The Python model instructs us to ensure that if `.__eq__(…)` returns `True` between two objects, then they should have the same `.__hash__()` value. It does not say anything about the reverse implication, but again, truly unique hashes are hard to construct. 

This distinction will become less important soon anyway, so for now let's assume that the `hash` is always unique, and more usefully, always an integer.

### Hash Sets
Now let's use this hash function. Hopefully you've guessed how we're going to get $O(1)$ membership testing: we're going to use an array!

(Actually, the mechanism here is really similar to the dictionary, you might start spotting the parallels – we'll explain fully in the next notebook.)

Suppose you create an array which is reasonably large.

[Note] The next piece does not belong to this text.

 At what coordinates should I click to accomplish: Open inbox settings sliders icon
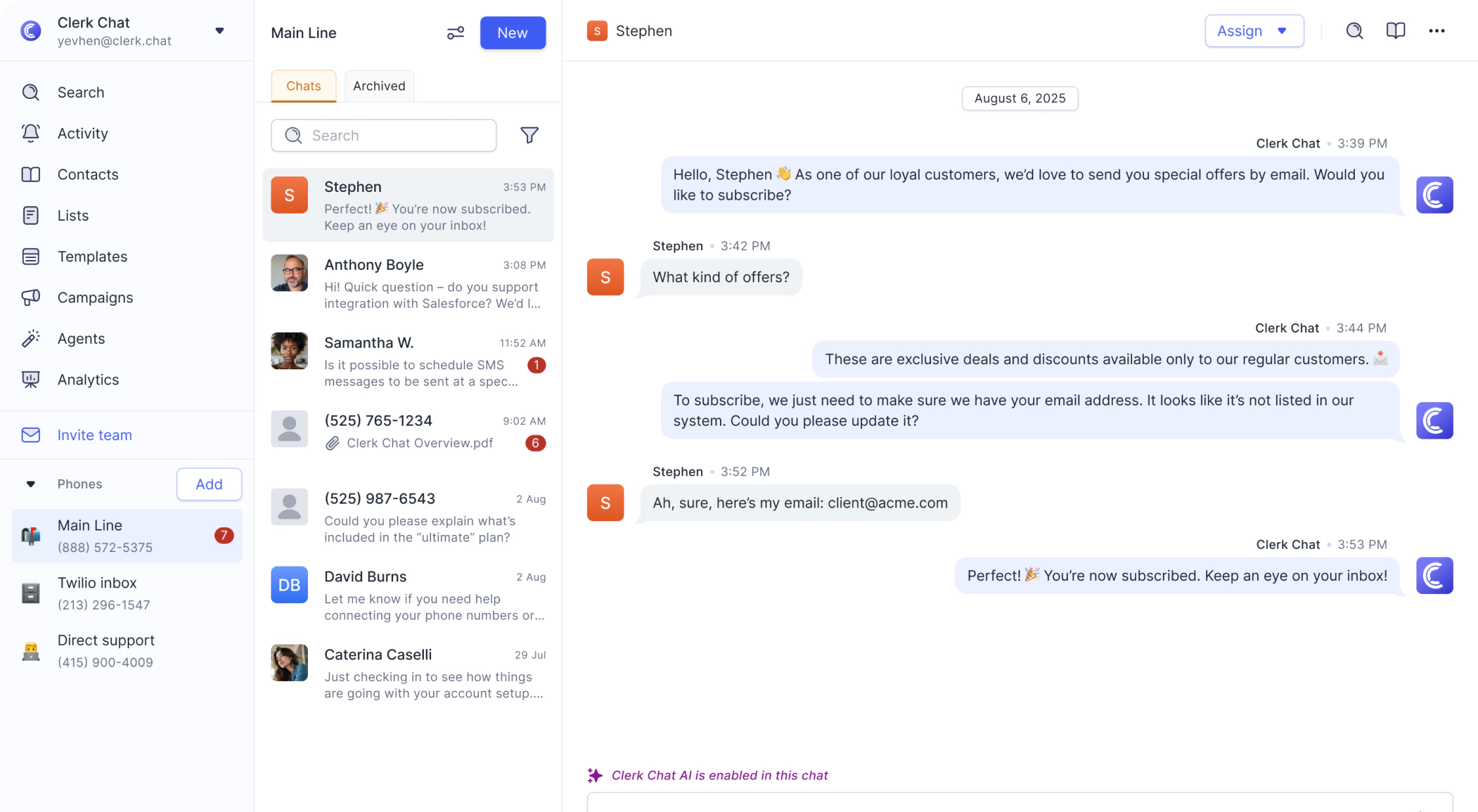455,33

Let's say it has `n` items, where `n` is much bigger than the number of items you are likely to store. You also have a way of turning objects into unique integers, the `hash(…)` function in Python. 

Now, use this function to find a location inside your array. There is no guarantee the integers are within range (`0` to `n-1`), but that's okay, we can use our old friend modulo. So the location of an object `x` is found with `hash(x) % n`.

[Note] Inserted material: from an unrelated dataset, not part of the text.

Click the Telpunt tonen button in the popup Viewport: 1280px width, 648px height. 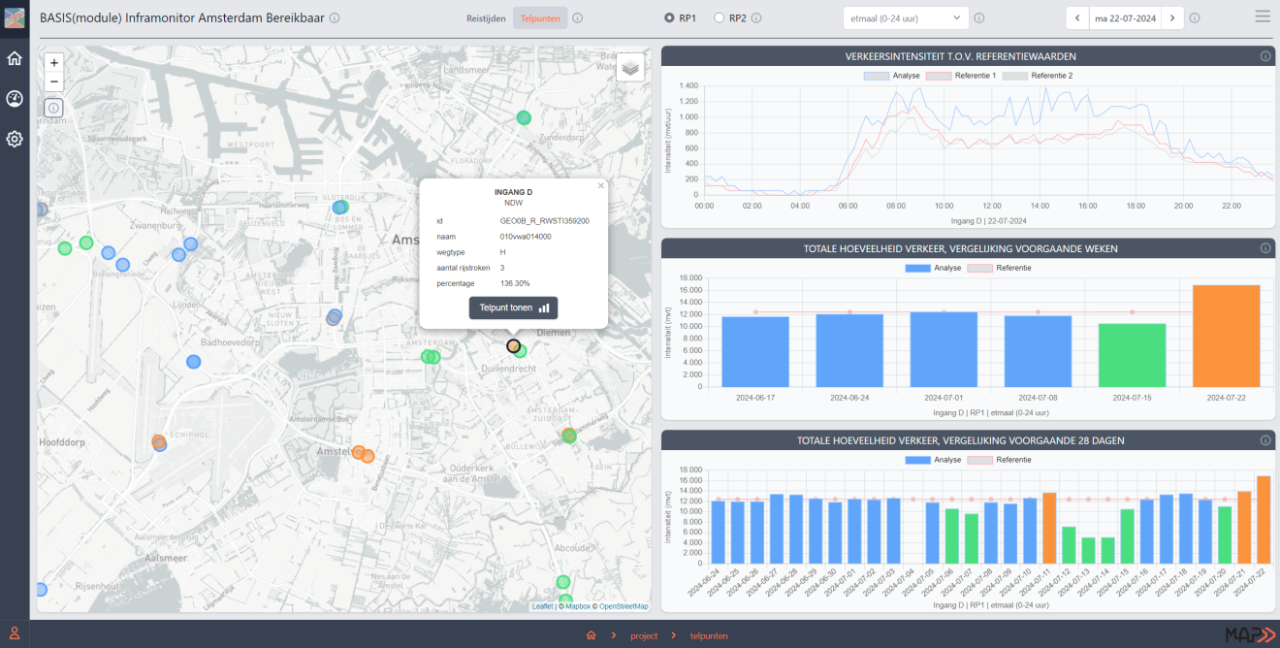pyautogui.click(x=513, y=308)
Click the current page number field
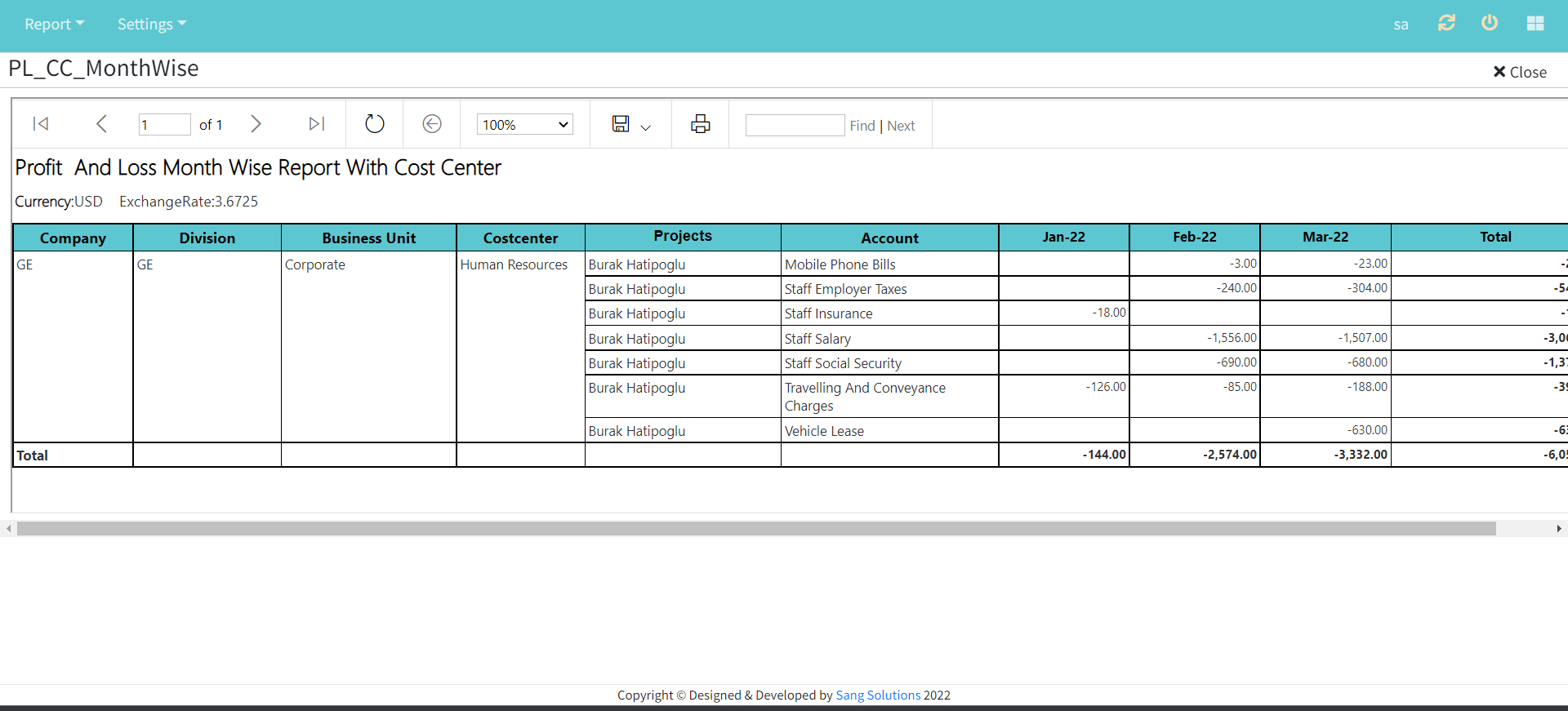The height and width of the screenshot is (711, 1568). coord(164,125)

This *is* a function which maps from variable sized data to fixed sized data! This is what some sources use as their definition of a “hash function” – so, confusingly, our hash function *uses* the `hash` function. Also note that this type of hash function *must* result in duplicate values. If `n = 1000`, there are only 1000 possible values for `hash(x) % 1000`, no matter how many possible values there are for `hash(x)`. We know that there are more than 1000 unique objects (there are more than 1000 integers!) so by the [pigeonhole principle](https://en.wikipedia.org/wiki/Pigeonhole_principle), some must be duplicates. But let's forget that for a second and assume `n` is so big that duplicates are really unlikely. 

So: given an object `x` we calculate `x_index = hash(x) % n`. Now we use position `x_index` of our array to indicate whether the set contains the object, and magically we get $O(1)$ cost for adding and membership testing, at the expense of a big area of memory (the array).

What do we store in the array? Various options – `True` and `False` might seem like an obvious one – but, when `x` is present I am going to store `x` itself, and otherwise I'll store `None`. I'll explain this choice later. Take a look:

In [6]:
class HashSet:
    def __init__(self, arr_size=100):
        self.arr = [None] * arr_size
        self.n = arr_size
        
    def add(self, x):
        x_index = hash(x) % self.n
        self.arr[x_index] = x
        
    def is_member(self, x):
        x_index = hash(x) % self.n
        if self.arr[x_index] is None:
            return False
        return True
    
    
my_set = HashSet()
my_set.add(15)
my_set.add(2348092348)
my_set.add("banana")


print(my_set.is_member(15))
print(my_set.is_member(2348092348))
print(my_set.is_member("banana"))

print(my_set.is_member("apple"))

True
True
True
False


This set implementation seems to work nicely! 

But you can probably spot a problem. What happens if there's a conflict?

In [7]:
print(my_set.is_member(9162857348))

True


We didn't add this element to the set, but we get a positive result. This is a problem.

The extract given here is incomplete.